Java SSLSocketChannel/SSLSelector?
David Lloyd
david.lloyd at redhat.com
Sat Mar 9 02:20:50 UTC 2019
On Fri, Mar 8, 2019 at 4:17 PM Andi Mullaraj <andimullaraj at gmail.com> wrote:
>
> Inline my comments but putting this upfront so that it doesn't go unnoticed for the occasional reader:
>
> I was directed to this forum for discussing the merits and technicals details of a possible SSLSelector/SSLSocketChannels. The level of engagement seems to be very minimal though (I appreciate the effort of the two members pitching their feedback). The best I have heard was "[..] make SSL with Selectors easier, because right now it is very painful. But this approach is unlikely to succeed, at least in the JDK.", but without saying why.
The answer is that selectors are for implementing event loops. SSL is
a thing that applies to sockets. Combining them doesn't make sense
from any rational engineering perspective. Having a special Selector
type for SSL channels is weird, period. It's ugly, it smells. It
doesn't solve the problem in a clean way. It's certainly not the
*best* solution. And what other things will we then need special
Selector types for? If the answer is "nothing", then why do we need a
special Selector subclass for SSL to begin with, instead of just using
Selector?
> Every Java developer I pitch this idea to, says the same thing "Are you sure that SSLSelector/SSLSocketChannels are not in JDK?"
All this says is that the Java developers you have talked to have (a)
never implemented non-blocking SSL (as evidenced by the fact that they
do not have any familiarity with the APIs) and (b) therefore do not
understand the complexities therein, or to put it more bluntly, they
have no idea what they're talking about. I mean saying that Joe
Developer thinks some complex thing they've never looked at or
bothered to understand ought to be simple isn't really a great
argument for a lot of otherwise very busy people to drop everything to
review something that they know, based on their own expertise, isn't
really a workable solution to the problem.

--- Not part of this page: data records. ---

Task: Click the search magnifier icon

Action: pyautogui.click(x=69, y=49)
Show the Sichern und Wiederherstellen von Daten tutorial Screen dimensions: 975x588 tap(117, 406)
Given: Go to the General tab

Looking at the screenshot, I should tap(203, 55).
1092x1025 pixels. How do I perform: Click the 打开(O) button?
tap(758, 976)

> > but they chose to separate the SSL from the nio such that it was more re-usable and opted to not spend the money/time on creating an SSLSelector knowing people could program it on top. (ie. the history).
> That decision must have been made 15 years ago.

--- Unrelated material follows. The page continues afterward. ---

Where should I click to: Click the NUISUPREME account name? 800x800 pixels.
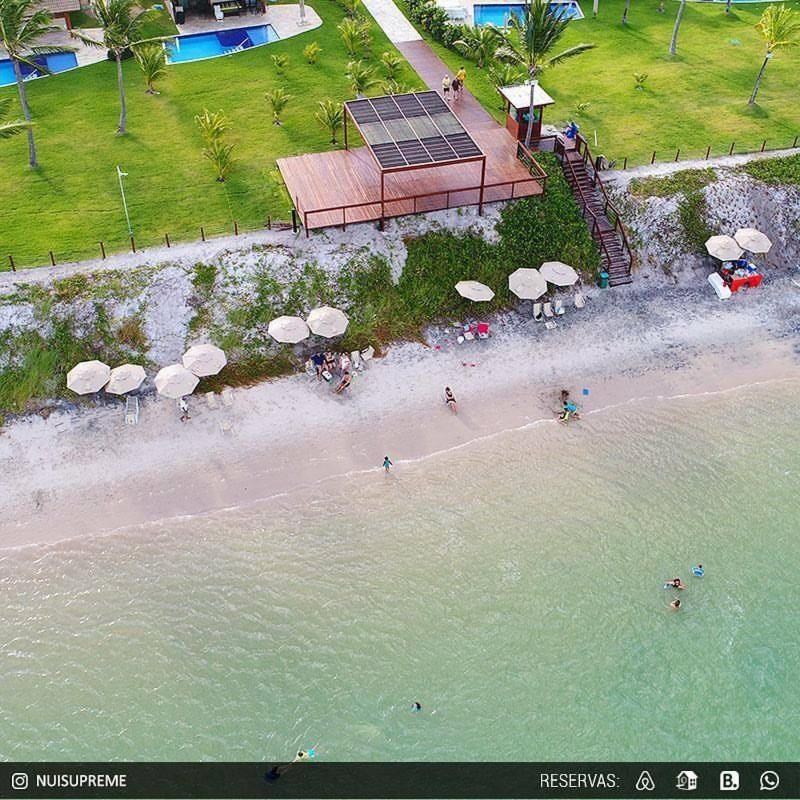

This, for the record, has nothing to do with anything. Some things
designed long ago are good; some are not good. Age doesn't make ideas
go rotten. These decisions were made for good reasons; the result may
not be perfect but it's not significantly worse now than in the 1.4
days. The OS-level APIs that underpin Selector have not changed that
much either.
> > Most stuff should be done outside the jdk anyways. ie. look at logback and how good it is and how the jdk logging which tried to copy log4j(and failed) kinda sucks.

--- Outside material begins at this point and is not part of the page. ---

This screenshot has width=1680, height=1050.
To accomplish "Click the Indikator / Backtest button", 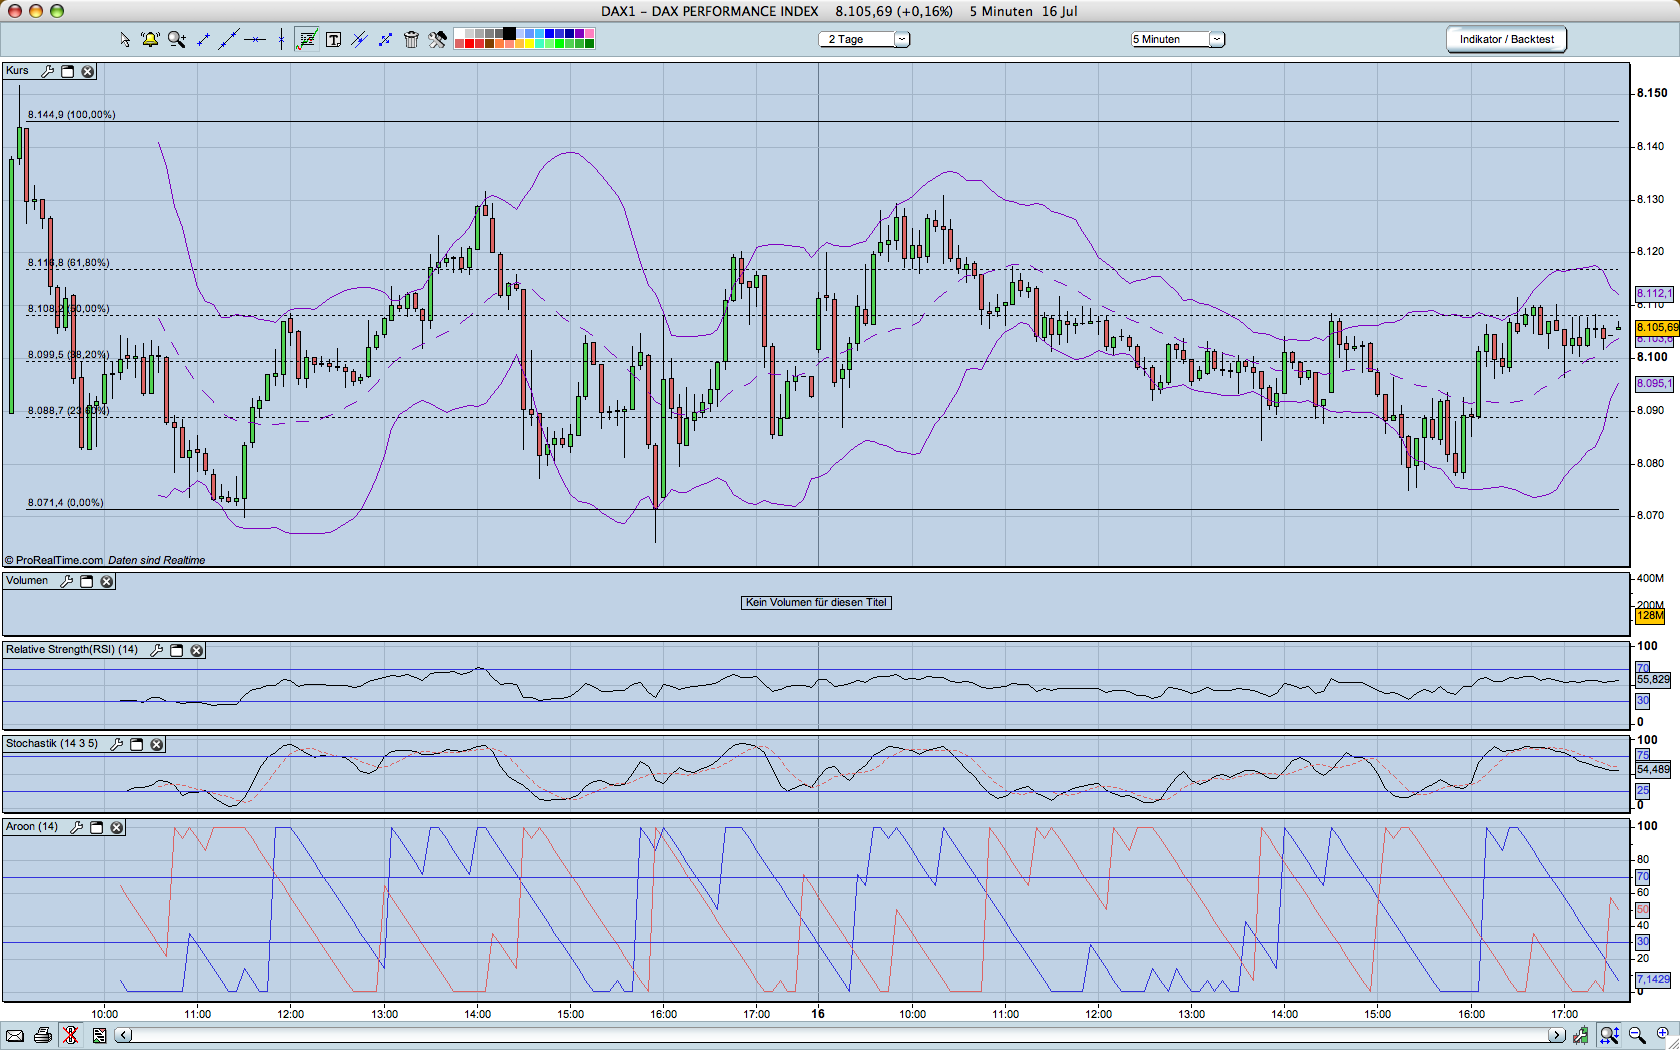I will [x=1506, y=39].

> The reason I tackled this problem 2 years ago is that I could find no third-party implementation of SSLSocketChannels with Selectors. I checked how other applications dealt with that and felt the pain they must have felt to get huge dependencies in, just to get a functionality as primordial as this.
The correct abstraction you're looking for is not a Selector, it's an
"event loop". It is possible to have an API based on Channels that is
ready-callback driven instead of Selector-driven, and such an API can
support SSL cleanly. This is the basis of my XNIO project. It is
only slightly higher level than Selector; the Channels are otherwise
largely similar.
Selector is just too low-level to abstract the concept neatly (see:
countless discussions about the difficulty of implementing the
lowest-level event loop in every network daemon software written in
the past 30 years).
> This must be related to the pain threshold. I believe (and David also mentioned) that working with SSLEngine is very painful. I mean, in order to achieve a robust application with no edge cases especially when security comes into play. This is not about making it perfect, it is about offering something decent that, IMO, should have been there in first place.
What you're looking for is a better non-blocking approach to SSL, and
I too would love to see it. If it ever comes to the JDK though, it
would have to come in the form of a JDK-level event loop abstraction,
with callback-driven channels that extend NIO. I don't see that
happening unless it would be part of a long term plan to deprecate
NIO: the JDK folks hate needless duplication. This seems unlikely.
But hey, maybe it's time for that idea to get its day.